Data entries

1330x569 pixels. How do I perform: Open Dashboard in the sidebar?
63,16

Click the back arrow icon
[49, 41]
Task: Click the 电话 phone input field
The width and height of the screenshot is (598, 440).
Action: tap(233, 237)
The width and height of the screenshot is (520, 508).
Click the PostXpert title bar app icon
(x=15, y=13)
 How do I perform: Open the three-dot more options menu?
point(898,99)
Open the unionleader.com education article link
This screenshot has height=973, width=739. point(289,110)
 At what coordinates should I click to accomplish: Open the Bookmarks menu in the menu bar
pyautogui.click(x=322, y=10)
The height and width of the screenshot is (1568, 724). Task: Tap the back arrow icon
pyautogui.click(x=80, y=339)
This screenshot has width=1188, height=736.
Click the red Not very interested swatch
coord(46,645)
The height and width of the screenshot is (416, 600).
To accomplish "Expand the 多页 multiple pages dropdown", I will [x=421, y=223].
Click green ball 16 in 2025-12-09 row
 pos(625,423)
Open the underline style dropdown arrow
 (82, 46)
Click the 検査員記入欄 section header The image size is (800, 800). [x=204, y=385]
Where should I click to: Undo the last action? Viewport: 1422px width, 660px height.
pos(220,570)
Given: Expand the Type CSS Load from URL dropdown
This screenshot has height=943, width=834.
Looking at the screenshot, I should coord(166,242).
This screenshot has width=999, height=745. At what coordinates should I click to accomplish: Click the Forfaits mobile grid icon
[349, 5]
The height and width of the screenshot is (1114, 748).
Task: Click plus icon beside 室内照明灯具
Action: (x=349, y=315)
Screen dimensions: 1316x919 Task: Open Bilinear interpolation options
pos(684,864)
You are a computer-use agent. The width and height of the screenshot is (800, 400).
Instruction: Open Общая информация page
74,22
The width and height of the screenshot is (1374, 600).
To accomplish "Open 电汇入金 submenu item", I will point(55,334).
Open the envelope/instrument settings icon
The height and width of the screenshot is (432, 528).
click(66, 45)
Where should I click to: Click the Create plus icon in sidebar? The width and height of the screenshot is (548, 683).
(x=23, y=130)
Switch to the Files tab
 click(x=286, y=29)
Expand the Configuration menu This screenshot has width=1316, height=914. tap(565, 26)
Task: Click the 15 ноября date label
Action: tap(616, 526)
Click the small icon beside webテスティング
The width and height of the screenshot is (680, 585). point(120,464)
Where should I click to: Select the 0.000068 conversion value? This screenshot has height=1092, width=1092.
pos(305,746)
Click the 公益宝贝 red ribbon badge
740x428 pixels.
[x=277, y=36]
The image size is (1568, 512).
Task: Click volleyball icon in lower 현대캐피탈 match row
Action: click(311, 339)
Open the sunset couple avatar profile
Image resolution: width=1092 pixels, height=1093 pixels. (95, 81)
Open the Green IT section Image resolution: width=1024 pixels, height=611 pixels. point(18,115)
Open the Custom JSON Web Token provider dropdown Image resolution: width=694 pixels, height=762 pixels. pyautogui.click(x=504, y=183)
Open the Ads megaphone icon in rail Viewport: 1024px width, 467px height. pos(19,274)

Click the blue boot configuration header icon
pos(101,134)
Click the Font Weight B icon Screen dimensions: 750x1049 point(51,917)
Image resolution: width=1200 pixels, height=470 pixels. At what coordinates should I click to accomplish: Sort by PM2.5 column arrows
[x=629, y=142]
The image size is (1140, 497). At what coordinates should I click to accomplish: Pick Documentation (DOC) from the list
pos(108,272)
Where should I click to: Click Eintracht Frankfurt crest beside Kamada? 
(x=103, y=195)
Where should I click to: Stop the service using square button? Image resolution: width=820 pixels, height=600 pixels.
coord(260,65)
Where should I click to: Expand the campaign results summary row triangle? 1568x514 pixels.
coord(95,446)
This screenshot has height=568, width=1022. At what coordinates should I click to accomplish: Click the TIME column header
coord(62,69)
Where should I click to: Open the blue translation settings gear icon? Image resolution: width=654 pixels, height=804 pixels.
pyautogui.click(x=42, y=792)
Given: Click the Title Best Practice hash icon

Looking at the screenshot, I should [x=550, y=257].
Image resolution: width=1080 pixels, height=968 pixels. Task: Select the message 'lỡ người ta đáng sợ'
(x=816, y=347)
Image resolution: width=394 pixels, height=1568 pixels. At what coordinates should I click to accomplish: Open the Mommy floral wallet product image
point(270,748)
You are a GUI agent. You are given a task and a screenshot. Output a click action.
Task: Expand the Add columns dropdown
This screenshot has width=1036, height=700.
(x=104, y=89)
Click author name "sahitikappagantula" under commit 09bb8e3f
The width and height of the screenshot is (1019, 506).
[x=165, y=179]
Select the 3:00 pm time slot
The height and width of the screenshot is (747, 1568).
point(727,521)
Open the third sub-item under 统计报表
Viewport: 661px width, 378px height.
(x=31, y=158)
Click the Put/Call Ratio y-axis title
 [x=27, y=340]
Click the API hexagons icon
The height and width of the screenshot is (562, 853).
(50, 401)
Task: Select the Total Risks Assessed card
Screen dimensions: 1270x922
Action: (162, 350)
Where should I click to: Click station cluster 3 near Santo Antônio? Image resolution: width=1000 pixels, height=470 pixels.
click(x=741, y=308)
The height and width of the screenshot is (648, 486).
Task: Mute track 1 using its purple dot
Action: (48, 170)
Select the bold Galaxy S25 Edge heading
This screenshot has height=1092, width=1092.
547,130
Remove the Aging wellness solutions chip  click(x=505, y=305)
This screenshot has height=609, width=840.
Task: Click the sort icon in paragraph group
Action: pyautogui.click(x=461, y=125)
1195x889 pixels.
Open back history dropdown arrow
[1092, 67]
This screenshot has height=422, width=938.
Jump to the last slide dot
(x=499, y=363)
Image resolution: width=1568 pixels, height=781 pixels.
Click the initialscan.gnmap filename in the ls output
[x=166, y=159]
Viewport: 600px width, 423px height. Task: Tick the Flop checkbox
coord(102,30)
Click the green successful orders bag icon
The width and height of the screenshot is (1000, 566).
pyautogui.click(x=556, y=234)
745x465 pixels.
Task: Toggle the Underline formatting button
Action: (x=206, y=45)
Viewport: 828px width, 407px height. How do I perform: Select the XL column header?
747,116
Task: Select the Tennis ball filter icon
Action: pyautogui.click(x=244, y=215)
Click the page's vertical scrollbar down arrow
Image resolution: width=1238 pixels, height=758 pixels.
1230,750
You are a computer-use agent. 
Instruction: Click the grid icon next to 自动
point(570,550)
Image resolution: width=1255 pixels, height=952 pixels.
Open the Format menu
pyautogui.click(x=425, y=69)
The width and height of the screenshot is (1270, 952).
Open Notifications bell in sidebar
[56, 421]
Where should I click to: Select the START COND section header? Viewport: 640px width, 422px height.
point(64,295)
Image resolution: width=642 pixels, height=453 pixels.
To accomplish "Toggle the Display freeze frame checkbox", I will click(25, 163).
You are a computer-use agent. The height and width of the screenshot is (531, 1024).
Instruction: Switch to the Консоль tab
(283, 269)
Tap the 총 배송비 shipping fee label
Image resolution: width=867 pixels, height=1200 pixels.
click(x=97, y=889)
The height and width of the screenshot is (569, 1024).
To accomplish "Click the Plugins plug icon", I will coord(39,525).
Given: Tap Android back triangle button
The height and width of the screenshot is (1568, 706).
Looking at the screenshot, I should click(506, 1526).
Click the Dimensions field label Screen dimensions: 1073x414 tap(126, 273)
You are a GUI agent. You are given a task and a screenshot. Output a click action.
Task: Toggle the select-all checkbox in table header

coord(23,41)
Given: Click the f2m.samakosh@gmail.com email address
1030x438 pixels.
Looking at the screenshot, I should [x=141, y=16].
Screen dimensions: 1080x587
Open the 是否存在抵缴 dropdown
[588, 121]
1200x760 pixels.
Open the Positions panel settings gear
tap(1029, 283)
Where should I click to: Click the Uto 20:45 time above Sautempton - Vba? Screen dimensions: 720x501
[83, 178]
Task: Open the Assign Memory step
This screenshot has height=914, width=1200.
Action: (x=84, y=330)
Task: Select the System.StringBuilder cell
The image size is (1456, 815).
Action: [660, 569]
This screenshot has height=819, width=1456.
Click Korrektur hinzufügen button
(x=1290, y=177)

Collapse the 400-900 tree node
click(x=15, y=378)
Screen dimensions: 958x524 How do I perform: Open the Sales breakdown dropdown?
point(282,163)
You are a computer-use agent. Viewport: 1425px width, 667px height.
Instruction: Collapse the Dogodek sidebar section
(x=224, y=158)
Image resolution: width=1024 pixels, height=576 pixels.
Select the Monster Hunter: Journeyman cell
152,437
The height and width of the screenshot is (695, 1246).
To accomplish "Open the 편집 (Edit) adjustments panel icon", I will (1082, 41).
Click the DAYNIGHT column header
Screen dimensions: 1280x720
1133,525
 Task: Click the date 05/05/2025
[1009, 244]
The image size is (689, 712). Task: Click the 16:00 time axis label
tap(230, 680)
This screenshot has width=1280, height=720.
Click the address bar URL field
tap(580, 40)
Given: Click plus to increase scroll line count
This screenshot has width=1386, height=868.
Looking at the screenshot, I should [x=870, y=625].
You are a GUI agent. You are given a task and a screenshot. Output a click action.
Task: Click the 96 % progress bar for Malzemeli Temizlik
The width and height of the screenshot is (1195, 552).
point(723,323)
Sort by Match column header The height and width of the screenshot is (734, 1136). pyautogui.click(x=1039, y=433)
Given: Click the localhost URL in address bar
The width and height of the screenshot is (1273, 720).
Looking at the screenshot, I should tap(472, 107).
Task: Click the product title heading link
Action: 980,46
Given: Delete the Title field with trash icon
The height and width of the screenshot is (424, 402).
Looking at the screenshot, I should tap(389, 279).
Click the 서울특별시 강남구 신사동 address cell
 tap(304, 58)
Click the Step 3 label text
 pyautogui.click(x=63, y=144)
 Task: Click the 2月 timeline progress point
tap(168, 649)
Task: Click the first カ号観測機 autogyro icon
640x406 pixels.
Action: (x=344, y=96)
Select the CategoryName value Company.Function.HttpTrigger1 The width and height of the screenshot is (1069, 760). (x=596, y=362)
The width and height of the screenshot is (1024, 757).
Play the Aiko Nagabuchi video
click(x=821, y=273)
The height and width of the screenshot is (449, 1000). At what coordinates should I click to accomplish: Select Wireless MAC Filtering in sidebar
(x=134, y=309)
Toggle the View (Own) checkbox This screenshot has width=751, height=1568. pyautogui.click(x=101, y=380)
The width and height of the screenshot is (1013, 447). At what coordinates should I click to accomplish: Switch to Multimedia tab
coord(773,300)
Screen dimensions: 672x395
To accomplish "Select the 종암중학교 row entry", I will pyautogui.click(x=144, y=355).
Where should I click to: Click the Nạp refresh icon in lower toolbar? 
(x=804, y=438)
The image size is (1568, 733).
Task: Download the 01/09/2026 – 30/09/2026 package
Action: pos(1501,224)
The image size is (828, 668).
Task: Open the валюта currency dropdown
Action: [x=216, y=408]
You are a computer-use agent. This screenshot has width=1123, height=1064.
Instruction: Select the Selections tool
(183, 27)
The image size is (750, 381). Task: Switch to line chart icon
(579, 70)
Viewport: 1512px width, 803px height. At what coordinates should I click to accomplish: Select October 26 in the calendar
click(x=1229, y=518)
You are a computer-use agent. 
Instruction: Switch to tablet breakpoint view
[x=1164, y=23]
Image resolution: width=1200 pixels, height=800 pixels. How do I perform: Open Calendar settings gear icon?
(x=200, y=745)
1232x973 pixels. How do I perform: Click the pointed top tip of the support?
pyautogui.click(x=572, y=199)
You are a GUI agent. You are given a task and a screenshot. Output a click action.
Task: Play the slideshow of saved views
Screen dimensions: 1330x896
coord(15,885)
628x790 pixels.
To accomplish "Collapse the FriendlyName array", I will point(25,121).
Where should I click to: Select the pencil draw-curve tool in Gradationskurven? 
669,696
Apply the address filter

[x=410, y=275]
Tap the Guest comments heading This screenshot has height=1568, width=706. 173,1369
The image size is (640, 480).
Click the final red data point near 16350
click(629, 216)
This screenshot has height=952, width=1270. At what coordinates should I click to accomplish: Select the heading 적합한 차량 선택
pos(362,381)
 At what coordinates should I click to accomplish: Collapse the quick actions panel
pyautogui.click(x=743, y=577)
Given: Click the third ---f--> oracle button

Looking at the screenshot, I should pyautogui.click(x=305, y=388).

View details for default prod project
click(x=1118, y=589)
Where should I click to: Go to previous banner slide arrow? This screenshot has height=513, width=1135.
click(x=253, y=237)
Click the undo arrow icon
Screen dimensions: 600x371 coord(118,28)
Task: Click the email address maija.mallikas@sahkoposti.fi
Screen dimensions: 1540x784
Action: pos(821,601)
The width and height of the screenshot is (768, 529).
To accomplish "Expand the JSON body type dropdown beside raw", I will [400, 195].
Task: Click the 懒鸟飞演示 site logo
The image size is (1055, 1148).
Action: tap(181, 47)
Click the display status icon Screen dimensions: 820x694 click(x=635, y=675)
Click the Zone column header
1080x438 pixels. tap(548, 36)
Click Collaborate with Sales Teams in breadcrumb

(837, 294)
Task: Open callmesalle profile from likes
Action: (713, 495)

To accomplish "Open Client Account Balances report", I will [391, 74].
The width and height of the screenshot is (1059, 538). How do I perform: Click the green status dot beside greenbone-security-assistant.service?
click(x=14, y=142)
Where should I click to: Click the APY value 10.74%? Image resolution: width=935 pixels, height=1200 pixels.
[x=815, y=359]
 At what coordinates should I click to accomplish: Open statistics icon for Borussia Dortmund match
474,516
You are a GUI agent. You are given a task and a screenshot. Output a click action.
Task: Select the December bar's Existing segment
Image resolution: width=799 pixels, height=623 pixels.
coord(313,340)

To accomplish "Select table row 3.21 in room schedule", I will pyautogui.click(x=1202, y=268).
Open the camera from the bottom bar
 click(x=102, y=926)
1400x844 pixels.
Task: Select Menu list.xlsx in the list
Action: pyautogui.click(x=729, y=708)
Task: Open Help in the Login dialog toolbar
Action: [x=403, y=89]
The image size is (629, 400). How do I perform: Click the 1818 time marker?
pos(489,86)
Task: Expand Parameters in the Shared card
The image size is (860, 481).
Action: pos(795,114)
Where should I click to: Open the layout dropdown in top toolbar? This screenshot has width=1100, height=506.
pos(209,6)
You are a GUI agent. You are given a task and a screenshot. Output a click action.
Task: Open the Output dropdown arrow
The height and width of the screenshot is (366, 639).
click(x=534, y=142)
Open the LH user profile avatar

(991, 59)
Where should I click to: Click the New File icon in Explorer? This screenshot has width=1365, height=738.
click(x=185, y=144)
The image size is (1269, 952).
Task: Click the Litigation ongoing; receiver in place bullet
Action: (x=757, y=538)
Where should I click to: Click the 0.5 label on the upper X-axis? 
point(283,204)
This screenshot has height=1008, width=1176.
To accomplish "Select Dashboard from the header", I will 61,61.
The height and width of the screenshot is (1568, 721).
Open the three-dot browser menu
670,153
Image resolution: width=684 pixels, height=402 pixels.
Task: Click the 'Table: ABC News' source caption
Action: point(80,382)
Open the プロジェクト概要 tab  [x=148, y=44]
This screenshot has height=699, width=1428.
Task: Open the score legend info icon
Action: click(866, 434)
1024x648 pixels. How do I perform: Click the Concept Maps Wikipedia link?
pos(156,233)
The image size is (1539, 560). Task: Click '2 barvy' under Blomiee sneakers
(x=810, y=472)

▸ WORK REQUEST: Copy every line of the records above that contains "JSON".

▸ EXERCISE RESULT:
Open the Custom JSON Web Token provider dropdown Image resolution: width=694 pixels, height=762 pixels. pyautogui.click(x=504, y=183)
To accomplish "Expand the JSON body type dropdown beside raw", I will [400, 195].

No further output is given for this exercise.